## Text shown
Pots of herbs bought from the supermarket and kept alive for as long as possible -- much cheaper than buying sachets each time.
bulk bags of second-best apples/marked fruit -- usually they're fine just cut out the eyes.
really big tubs of yoghurt from Middle-eastern groceries -- as long as yr family eat it before it goes bad (usually lasts a while), this is great value compared to mini yoghurts.
hear me out but if you're getting any cheap old going-stale bread, you can do a breadcrumb-based pasta sauce - I was sceptical as it sounded like carbs on carbs but it turns out it's actually a thing and it's great -- with a few tinned anchovies (save the rest for sth else) and lemon, vg.
tinned tomatoes are very versatile, store well and cheap. good in a one-two-three dinner situation, where you cook, for instance, some grains dried quinoa/couscous, some greens (eg bok choy from a big bunch) and some tomatoes, and stick a poached egg on it, flavoured with miso, cheap, well balanced, delicious.
East asian leafy green veg -- often very plentiful bunches for the money, eg bok choy, and very delicious as the main thing in a stir fry, esp with bulk mushrooms rather than meat or tofu.

## Work to do
• a. Return everything in the budget food tips from "bulk bags of" down to "well balanced, delicious.", copied word for word.
• b. Resume the budget food tips, picking up right after the final tip shown.

## Data section
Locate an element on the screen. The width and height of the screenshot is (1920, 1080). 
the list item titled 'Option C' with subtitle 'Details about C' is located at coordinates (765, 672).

## Written responses
• a.
bulk bags of second-best apples/marked fruit -- usually they're fine just cut out the eyes.
really big tubs of yoghurt from Middle-eastern groceries -- as long as yr family eat it before it goes bad (usually lasts a while), this is great value compared to mini yoghurts.
hear me out but if you're getting any cheap old going-stale bread, you can do a breadcrumb-based pasta sauce - I was sceptical as it sounded like carbs on carbs but it turns out it's actually a thing and it's great -- with a few tinned anchovies (save the rest for sth else) and lemon, vg.
tinned tomatoes are very versatile, store well and cheap. good in a one-two-three dinner situation, where you cook, for instance, some grains dried quinoa/couscous, some greens (eg bok choy from a big bunch) and some tomatoes, and stick a poached egg on it, flavoured with miso, cheap, well balanced, delicious.

• b.
corn on the cob, when in season, as that is sometimes cheap and is both filling and a vegetable, tick.
Miso makes everything great -- get some really cheap bulky seasonal root veg (good time for this right now) and do a roast with just veg seasoned with miso and cheap bulk olive oil. the little sachets of miso are good as you only open what you're going to use at any one time. this makes so much food and is delicious. other way to do this is with soy sauce and olive oil. they caramelise and are very umami ish and you don't miss the roast meat.
bulk mushrooms (ie pick and weigh at the supey rather than in a punnet) instead of meat, or instead of those veg patties. much cheaper and in my opinion more delicious depending on what you do with them.
this is all quite slappably hippy, so take or leave bits as you find useful!!